Content starts
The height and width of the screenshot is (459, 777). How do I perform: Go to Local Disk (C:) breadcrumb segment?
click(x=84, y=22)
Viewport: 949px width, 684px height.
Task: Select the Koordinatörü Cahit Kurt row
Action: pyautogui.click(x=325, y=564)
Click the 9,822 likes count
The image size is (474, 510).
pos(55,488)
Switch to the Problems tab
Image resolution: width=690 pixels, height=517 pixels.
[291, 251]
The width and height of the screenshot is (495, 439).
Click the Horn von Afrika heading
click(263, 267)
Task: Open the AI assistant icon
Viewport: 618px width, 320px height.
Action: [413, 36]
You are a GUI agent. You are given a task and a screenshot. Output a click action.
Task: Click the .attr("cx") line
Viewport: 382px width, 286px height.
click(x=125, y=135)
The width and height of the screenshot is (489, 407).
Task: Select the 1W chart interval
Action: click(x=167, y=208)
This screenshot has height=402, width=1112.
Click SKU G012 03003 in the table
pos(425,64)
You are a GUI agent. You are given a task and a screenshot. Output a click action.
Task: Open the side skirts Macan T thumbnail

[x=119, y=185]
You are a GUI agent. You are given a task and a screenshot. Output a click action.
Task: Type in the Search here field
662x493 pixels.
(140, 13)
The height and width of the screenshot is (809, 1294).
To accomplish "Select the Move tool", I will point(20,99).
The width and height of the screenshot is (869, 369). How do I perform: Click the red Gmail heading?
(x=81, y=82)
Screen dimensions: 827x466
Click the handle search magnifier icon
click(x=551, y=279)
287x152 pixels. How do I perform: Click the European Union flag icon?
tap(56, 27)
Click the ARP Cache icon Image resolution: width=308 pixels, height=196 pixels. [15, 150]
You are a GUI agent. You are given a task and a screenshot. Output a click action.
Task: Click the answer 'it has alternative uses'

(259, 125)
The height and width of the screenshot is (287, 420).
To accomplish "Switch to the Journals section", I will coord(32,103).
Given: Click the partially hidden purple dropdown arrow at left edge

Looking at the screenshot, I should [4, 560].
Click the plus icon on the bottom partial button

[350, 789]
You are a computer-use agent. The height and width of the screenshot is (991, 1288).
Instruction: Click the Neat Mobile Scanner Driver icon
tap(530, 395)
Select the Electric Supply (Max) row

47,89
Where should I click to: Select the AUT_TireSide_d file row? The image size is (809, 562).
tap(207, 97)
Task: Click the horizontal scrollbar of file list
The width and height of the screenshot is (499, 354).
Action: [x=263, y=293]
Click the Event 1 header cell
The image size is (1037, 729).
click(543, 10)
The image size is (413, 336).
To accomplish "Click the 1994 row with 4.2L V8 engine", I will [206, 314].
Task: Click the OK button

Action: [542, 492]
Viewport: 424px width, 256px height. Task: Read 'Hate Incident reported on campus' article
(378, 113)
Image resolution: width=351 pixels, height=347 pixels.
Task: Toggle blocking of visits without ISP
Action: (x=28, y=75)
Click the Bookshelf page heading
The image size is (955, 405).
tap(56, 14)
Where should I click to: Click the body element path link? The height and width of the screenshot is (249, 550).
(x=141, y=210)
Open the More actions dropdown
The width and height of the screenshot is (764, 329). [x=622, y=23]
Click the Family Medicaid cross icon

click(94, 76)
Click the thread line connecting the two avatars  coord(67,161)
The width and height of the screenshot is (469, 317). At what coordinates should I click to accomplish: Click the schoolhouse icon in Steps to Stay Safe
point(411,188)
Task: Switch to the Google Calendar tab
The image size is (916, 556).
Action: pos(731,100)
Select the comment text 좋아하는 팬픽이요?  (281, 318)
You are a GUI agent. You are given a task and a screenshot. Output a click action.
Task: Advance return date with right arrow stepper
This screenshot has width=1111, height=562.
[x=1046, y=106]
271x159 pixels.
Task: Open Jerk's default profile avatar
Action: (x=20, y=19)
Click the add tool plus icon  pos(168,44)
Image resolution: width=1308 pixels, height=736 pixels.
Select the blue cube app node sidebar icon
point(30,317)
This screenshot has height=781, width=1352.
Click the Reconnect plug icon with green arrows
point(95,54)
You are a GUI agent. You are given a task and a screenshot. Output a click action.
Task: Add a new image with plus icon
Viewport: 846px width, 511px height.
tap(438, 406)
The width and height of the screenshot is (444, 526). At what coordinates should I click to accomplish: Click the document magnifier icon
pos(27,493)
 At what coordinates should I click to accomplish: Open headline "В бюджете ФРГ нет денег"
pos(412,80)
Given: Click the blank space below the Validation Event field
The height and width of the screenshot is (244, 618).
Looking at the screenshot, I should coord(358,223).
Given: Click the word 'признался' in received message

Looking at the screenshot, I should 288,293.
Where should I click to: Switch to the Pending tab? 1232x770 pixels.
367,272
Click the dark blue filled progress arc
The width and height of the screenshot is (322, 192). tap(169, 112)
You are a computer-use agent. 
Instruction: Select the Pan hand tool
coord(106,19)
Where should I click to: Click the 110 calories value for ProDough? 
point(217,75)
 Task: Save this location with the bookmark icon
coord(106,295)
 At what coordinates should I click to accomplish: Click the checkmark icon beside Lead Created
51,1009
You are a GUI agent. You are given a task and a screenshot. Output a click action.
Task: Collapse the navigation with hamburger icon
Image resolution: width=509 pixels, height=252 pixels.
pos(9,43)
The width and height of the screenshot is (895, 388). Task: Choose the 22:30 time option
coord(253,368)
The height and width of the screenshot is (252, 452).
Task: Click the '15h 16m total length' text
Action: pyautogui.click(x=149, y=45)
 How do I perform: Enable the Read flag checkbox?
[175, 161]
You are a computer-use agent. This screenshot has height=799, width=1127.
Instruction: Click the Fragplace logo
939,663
Content ends
Repeat back the data above, exact to the last character.

▶ [EXPECTED ANSWER]:
The height and width of the screenshot is (459, 777). How do I perform: Go to Local Disk (C:) breadcrumb segment?
click(x=84, y=22)
Viewport: 949px width, 684px height.
Task: Select the Koordinatörü Cahit Kurt row
Action: pyautogui.click(x=325, y=564)
Click the 9,822 likes count
The image size is (474, 510).
pos(55,488)
Switch to the Problems tab
Image resolution: width=690 pixels, height=517 pixels.
[291, 251]
The width and height of the screenshot is (495, 439).
Click the Horn von Afrika heading
click(263, 267)
Task: Open the AI assistant icon
Viewport: 618px width, 320px height.
Action: [413, 36]
You are a GUI agent. You are given a task and a screenshot. Output a click action.
Task: Click the .attr("cx") line
Viewport: 382px width, 286px height.
click(x=125, y=135)
The width and height of the screenshot is (489, 407).
Task: Select the 1W chart interval
Action: click(x=167, y=208)
This screenshot has height=402, width=1112.
Click SKU G012 03003 in the table
pos(425,64)
You are a GUI agent. You are given a task and a screenshot. Output a click action.
Task: Open the side skirts Macan T thumbnail

[x=119, y=185]
You are a GUI agent. You are given a task and a screenshot. Output a click action.
Task: Type in the Search here field
662x493 pixels.
(140, 13)
The height and width of the screenshot is (809, 1294).
To accomplish "Select the Move tool", I will point(20,99).
The width and height of the screenshot is (869, 369). How do I perform: Click the red Gmail heading?
(x=81, y=82)
Screen dimensions: 827x466
Click the handle search magnifier icon
click(x=551, y=279)
287x152 pixels. How do I perform: Click the European Union flag icon?
tap(56, 27)
Click the ARP Cache icon Image resolution: width=308 pixels, height=196 pixels. [15, 150]
You are a GUI agent. You are given a task and a screenshot. Output a click action.
Task: Click the answer 'it has alternative uses'

(259, 125)
The height and width of the screenshot is (287, 420).
To accomplish "Switch to the Journals section", I will coord(32,103).
Given: Click the partially hidden purple dropdown arrow at left edge

Looking at the screenshot, I should [4, 560].
Click the plus icon on the bottom partial button

[350, 789]
You are a computer-use agent. The height and width of the screenshot is (991, 1288).
Instruction: Click the Neat Mobile Scanner Driver icon
tap(530, 395)
Select the Electric Supply (Max) row

47,89
Where should I click to: Select the AUT_TireSide_d file row? The image size is (809, 562).
tap(207, 97)
Task: Click the horizontal scrollbar of file list
The width and height of the screenshot is (499, 354).
Action: [x=263, y=293]
Click the Event 1 header cell
The image size is (1037, 729).
click(543, 10)
The image size is (413, 336).
To accomplish "Click the 1994 row with 4.2L V8 engine", I will [206, 314].
Task: Click the OK button

Action: [542, 492]
Viewport: 424px width, 256px height. Task: Read 'Hate Incident reported on campus' article
(378, 113)
Image resolution: width=351 pixels, height=347 pixels.
Task: Toggle blocking of visits without ISP
Action: (x=28, y=75)
Click the Bookshelf page heading
The image size is (955, 405).
tap(56, 14)
Where should I click to: Click the body element path link? The height and width of the screenshot is (249, 550).
(x=141, y=210)
Open the More actions dropdown
The width and height of the screenshot is (764, 329). [x=622, y=23]
Click the Family Medicaid cross icon

click(94, 76)
Click the thread line connecting the two avatars  coord(67,161)
The width and height of the screenshot is (469, 317). At what coordinates should I click to accomplish: Click the schoolhouse icon in Steps to Stay Safe
point(411,188)
Task: Switch to the Google Calendar tab
The image size is (916, 556).
Action: pos(731,100)
Select the comment text 좋아하는 팬픽이요?  (281, 318)
You are a GUI agent. You are given a task and a screenshot. Output a click action.
Task: Advance return date with right arrow stepper
This screenshot has width=1111, height=562.
[x=1046, y=106]
271x159 pixels.
Task: Open Jerk's default profile avatar
Action: (x=20, y=19)
Click the add tool plus icon  pos(168,44)
Image resolution: width=1308 pixels, height=736 pixels.
Select the blue cube app node sidebar icon
point(30,317)
This screenshot has height=781, width=1352.
Click the Reconnect plug icon with green arrows
point(95,54)
You are a GUI agent. You are given a task and a screenshot. Output a click action.
Task: Add a new image with plus icon
Viewport: 846px width, 511px height.
tap(438, 406)
The width and height of the screenshot is (444, 526). At what coordinates should I click to accomplish: Click the document magnifier icon
pos(27,493)
 At what coordinates should I click to accomplish: Open headline "В бюджете ФРГ нет денег"
pos(412,80)
Given: Click the blank space below the Validation Event field
The height and width of the screenshot is (244, 618).
Looking at the screenshot, I should coord(358,223).
Given: Click the word 'признался' in received message

Looking at the screenshot, I should 288,293.
Where should I click to: Switch to the Pending tab? 1232x770 pixels.
367,272
Click the dark blue filled progress arc
The width and height of the screenshot is (322, 192). tap(169, 112)
You are a computer-use agent. 
Instruction: Select the Pan hand tool
coord(106,19)
Where should I click to: Click the 110 calories value for ProDough? 
point(217,75)
 Task: Save this location with the bookmark icon
coord(106,295)
 At what coordinates should I click to accomplish: Click the checkmark icon beside Lead Created
51,1009
You are a GUI agent. You are given a task and a screenshot. Output a click action.
Task: Collapse the navigation with hamburger icon
Image resolution: width=509 pixels, height=252 pixels.
pos(9,43)
The width and height of the screenshot is (895, 388). Task: Choose the 22:30 time option
coord(253,368)
The height and width of the screenshot is (252, 452).
Task: Click the '15h 16m total length' text
Action: pyautogui.click(x=149, y=45)
 How do I perform: Enable the Read flag checkbox?
[175, 161]
You are a computer-use agent. This screenshot has height=799, width=1127.
Instruction: Click the Fragplace logo
939,663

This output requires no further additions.